Instructions for the task.
All of the records are to be copied out exactly, with nothing left out.

:: Data for this task ::

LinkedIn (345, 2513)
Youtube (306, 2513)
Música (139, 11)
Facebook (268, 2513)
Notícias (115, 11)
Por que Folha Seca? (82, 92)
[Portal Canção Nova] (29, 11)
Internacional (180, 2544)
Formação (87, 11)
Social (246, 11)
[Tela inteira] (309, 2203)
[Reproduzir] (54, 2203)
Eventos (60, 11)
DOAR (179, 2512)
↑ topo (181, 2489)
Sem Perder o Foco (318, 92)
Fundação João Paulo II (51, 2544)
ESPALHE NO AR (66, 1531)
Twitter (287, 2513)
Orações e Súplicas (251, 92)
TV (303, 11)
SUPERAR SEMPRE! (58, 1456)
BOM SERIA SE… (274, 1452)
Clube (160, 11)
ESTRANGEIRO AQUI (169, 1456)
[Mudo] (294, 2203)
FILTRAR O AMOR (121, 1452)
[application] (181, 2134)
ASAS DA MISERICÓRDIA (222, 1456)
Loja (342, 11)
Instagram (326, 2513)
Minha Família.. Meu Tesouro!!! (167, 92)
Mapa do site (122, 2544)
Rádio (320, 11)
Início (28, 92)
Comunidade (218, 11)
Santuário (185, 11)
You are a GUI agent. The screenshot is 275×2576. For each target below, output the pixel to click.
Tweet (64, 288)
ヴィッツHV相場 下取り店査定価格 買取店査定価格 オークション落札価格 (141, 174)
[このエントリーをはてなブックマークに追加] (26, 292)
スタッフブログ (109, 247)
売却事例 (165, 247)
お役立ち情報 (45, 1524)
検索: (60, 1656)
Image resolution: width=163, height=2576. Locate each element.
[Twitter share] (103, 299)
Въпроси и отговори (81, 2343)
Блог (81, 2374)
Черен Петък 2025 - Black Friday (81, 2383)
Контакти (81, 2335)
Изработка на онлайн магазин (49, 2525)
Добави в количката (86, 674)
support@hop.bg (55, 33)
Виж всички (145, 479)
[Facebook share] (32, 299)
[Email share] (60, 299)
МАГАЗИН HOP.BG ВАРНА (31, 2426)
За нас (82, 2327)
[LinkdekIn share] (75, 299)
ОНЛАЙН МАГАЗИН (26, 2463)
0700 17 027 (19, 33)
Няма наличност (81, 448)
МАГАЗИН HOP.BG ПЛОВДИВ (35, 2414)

:::

Output below.
LinkedIn (345, 2513)
Youtube (306, 2513)
Música (139, 11)
Facebook (268, 2513)
Notícias (115, 11)
Por que Folha Seca? (82, 92)
[Portal Canção Nova] (29, 11)
Internacional (180, 2544)
Formação (87, 11)
Social (246, 11)
[Tela inteira] (309, 2203)
[Reproduzir] (54, 2203)
Eventos (60, 11)
DOAR (179, 2512)
↑ topo (181, 2489)
Sem Perder o Foco (318, 92)
Fundação João Paulo II (51, 2544)
ESPALHE NO AR (66, 1531)
Twitter (287, 2513)
Orações e Súplicas (251, 92)
TV (303, 11)
SUPERAR SEMPRE! (58, 1456)
BOM SERIA SE… (274, 1452)
Clube (160, 11)
ESTRANGEIRO AQUI (169, 1456)
[Mudo] (294, 2203)
FILTRAR O AMOR (121, 1452)
[application] (181, 2134)
ASAS DA MISERICÓRDIA (222, 1456)
Loja (342, 11)
Instagram (326, 2513)
Minha Família.. Meu Tesouro!!! (167, 92)
Mapa do site (122, 2544)
Rádio (320, 11)
Início (28, 92)
Comunidade (218, 11)
Santuário (185, 11)
You are a GUI agent. The screenshot is 275×2576. For each target below, output the pixel to click.
Tweet (64, 288)
ヴィッツHV相場 下取り店査定価格 買取店査定価格 オークション落札価格 (141, 174)
[このエントリーをはてなブックマークに追加] (26, 292)
スタッフブログ (109, 247)
売却事例 (165, 247)
お役立ち情報 (45, 1524)
検索: (60, 1656)
Image resolution: width=163, height=2576. Locate each element.
[Twitter share] (103, 299)
Въпроси и отговори (81, 2343)
Блог (81, 2374)
Черен Петък 2025 - Black Friday (81, 2383)
Контакти (81, 2335)
Изработка на онлайн магазин (49, 2525)
Добави в количката (86, 674)
support@hop.bg (55, 33)
Виж всички (145, 479)
[Facebook share] (32, 299)
[Email share] (60, 299)
МАГАЗИН HOP.BG ВАРНА (31, 2426)
За нас (82, 2327)
[LinkdekIn share] (75, 299)
ОНЛАЙН МАГАЗИН (26, 2463)
0700 17 027 (19, 33)
Няма наличност (81, 448)
МАГАЗИН HOP.BG ПЛОВДИВ (35, 2414)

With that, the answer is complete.